03/24/2019
With all the current emphasis on hearing from too-long suppressed Voices of Intersectional Diversity, we are getting a crash course in what Women of Color have on their minds. Which often turns out to be: Let’s talk about how adorable I am. Let’s complain about how white racism causes white people to constantly talk about how adorable I am.
From The New York Times opinion page:
Stop Calling Asian Women Adorable
When I’m at work I want to talk about work. Not my hair or skin.By R.O. Kwon
Ms. Kwon is a novelist.March 23, 2019
It’s impossible for me to catalog all the times I’ve been in a professional setting when someone thought it appropriate to tell me about my appearance.
Most recently, I was at a literary festival in Georgia. I had just talked about my book for a little under an hour… a woman complimented me on my remarks and said she was excited about my book. Then she added: “You’re adorable. I wish I could adopt you.” With a big smile, she walked away.
There was also the bookstore event at which, during the question-and-answer portion of the evening — and in front of a packed crowd with whom I’d just been discussing craft, books, literature — a woman told me how cute she thought I was. There’s the time I guest-taught at a graduate program, and a fellow professor called me and my friend — both of us on the faculty and both of us Asian-American — “little lambs.” There are the innumerable times professional colleagues, people I barely know, strangers even, have told me my skin is alabaster, and my hair silklike and shiny. My skin’s not especially pale, and even if it were, this would be weird, and diminishing. It’s objectifying.
Donchoo just hate that? Getting called “adorable”? It’s the worst! What? That doesn’t happen to you much? Well, it happens to me all the time.
Why is it so weird, you might be wondering. Aside from the colorist comments about my skin, some of these words — adorable, cute, silky, shiny — could be taken, incorrectly, as compliments. I acknowledge that there’s luck, and privilege, in inhabiting a body that others might find appealing. But when I’m at these events, I am at work. I am talking about my profession, not about my hair or skin or any perceived cuteness.
I’m not claiming, like all those black girl writers do, that everybody wants to touch my hair. It’s not some weird kinky hair that you can’t quite imagine what it would feel like without touching it. My hair feels just like it looks: long, silky, smooth, exquisite.

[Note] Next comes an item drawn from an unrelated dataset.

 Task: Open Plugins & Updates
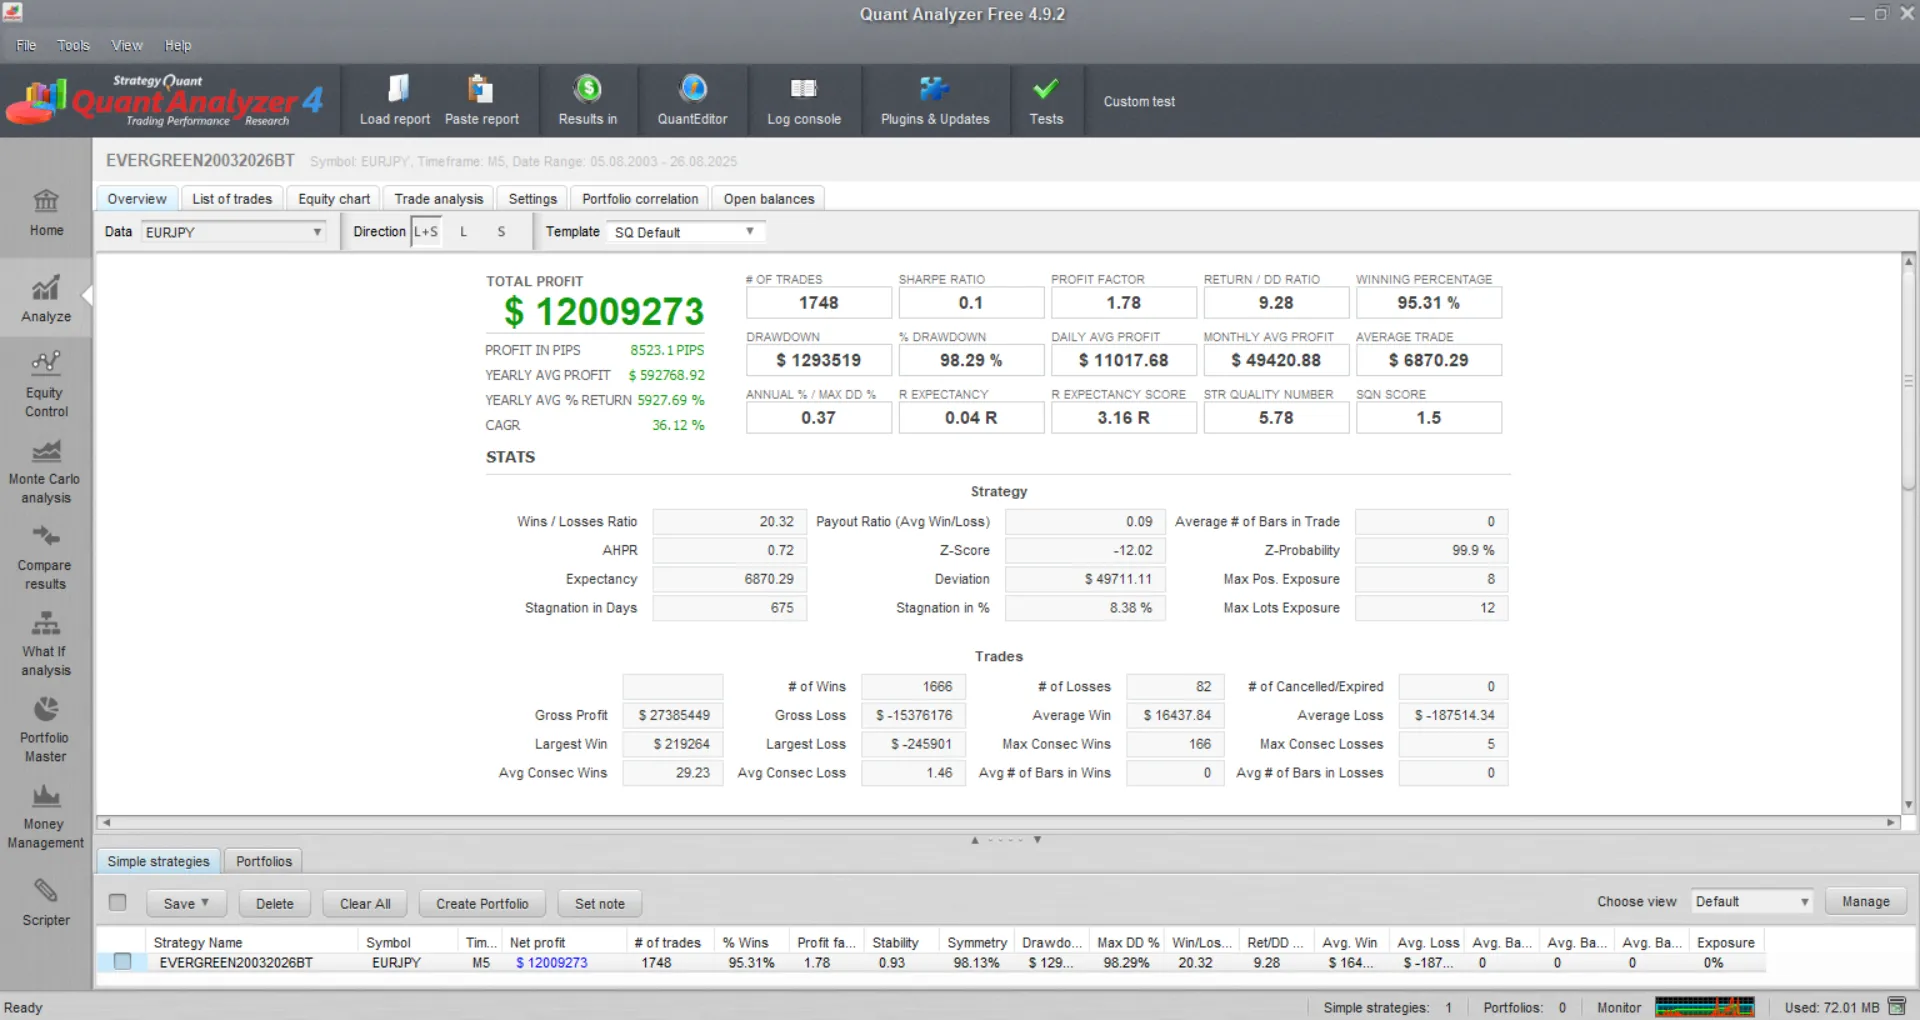point(934,100)
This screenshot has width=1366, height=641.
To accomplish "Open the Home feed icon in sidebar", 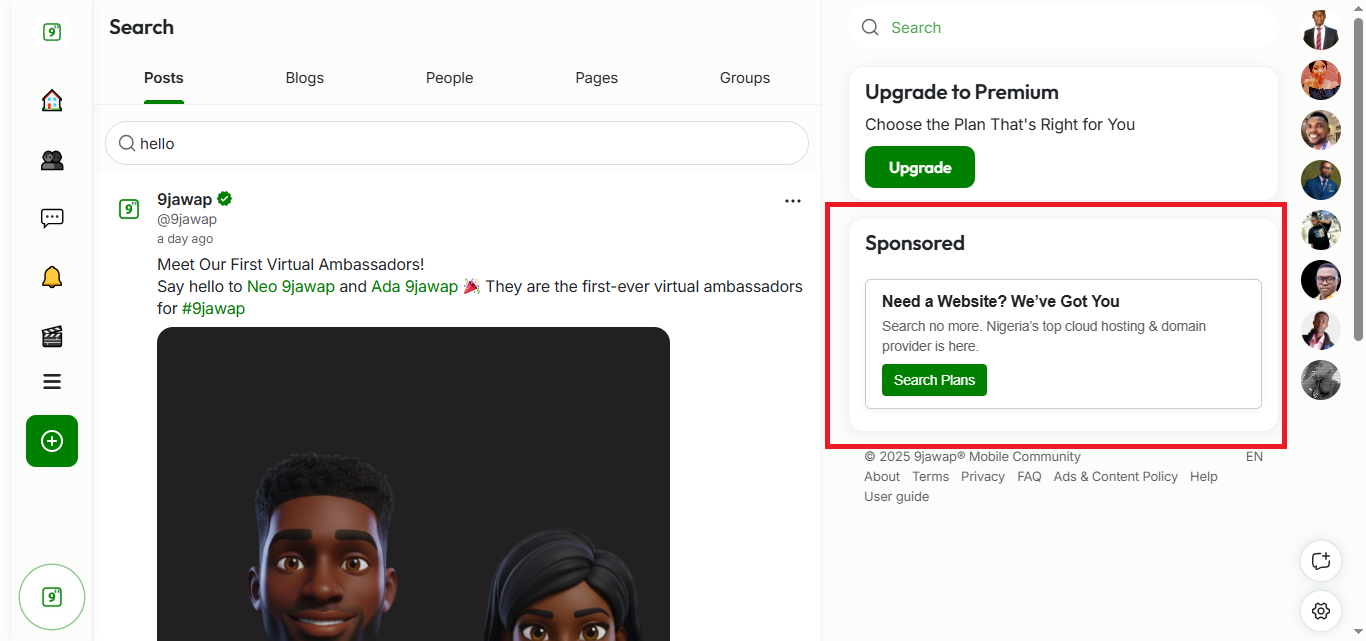I will pos(52,100).
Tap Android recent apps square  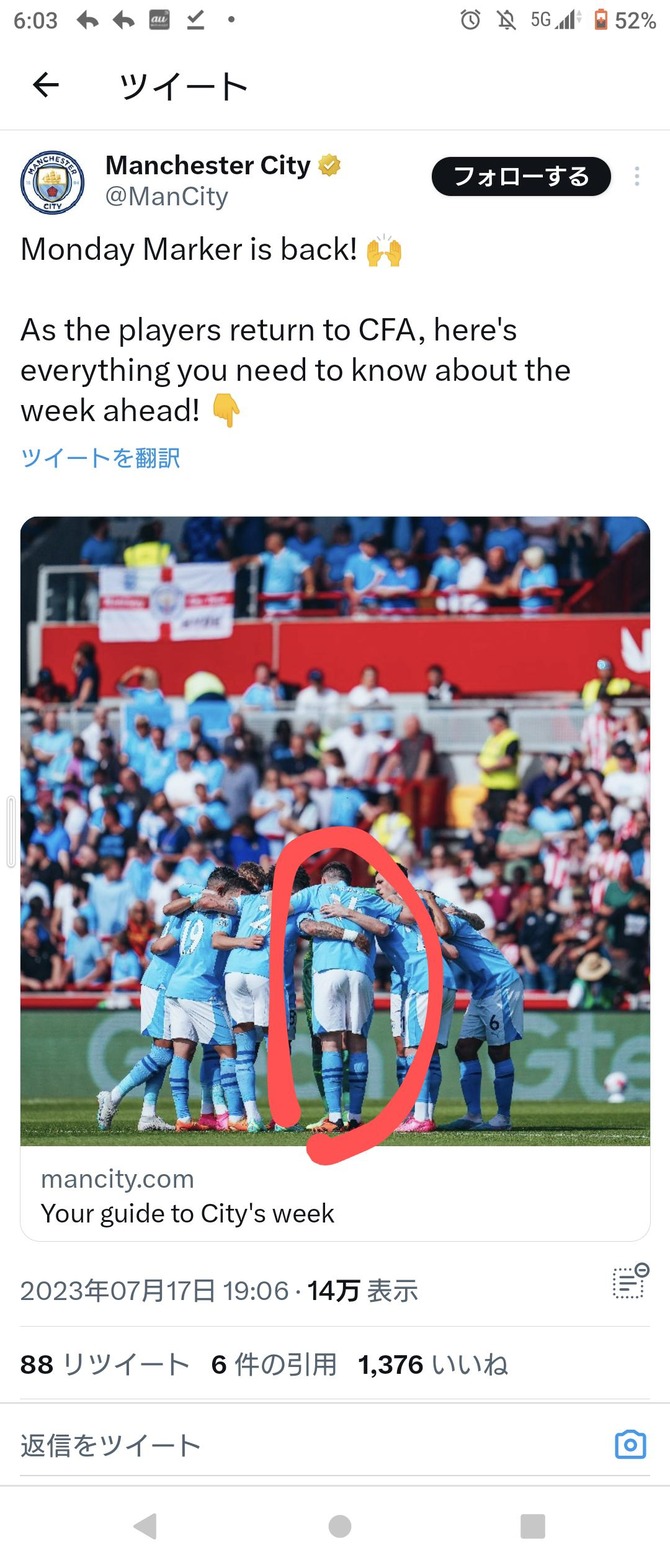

Try to imagine someone commenting on a white male writer’s appearance during his Q. and A. Try to imagine having his appearance repeatedly brought up in a professional setting, as though it’s the part of him that matters most.
Then try to imagine an audience member at a literary festival eagerly addressing this author as Chris — when he is in fact Mark, and a full eight inches taller, with a different hairstyle and wearing glasses different from Chris’s. But white men don’t generally get elided like this. Asian people do. I have a running joke with close Asian-American writer friends that if we have never been called by each other’s names, we might not be friends. This is a joke born of pain, of a hundred too many times someone has called me by another Asian woman’s name, and vice versa. I’ve been mixed up with women many years younger or older than I am, and with East Asians and South Asians and Southeast Asians.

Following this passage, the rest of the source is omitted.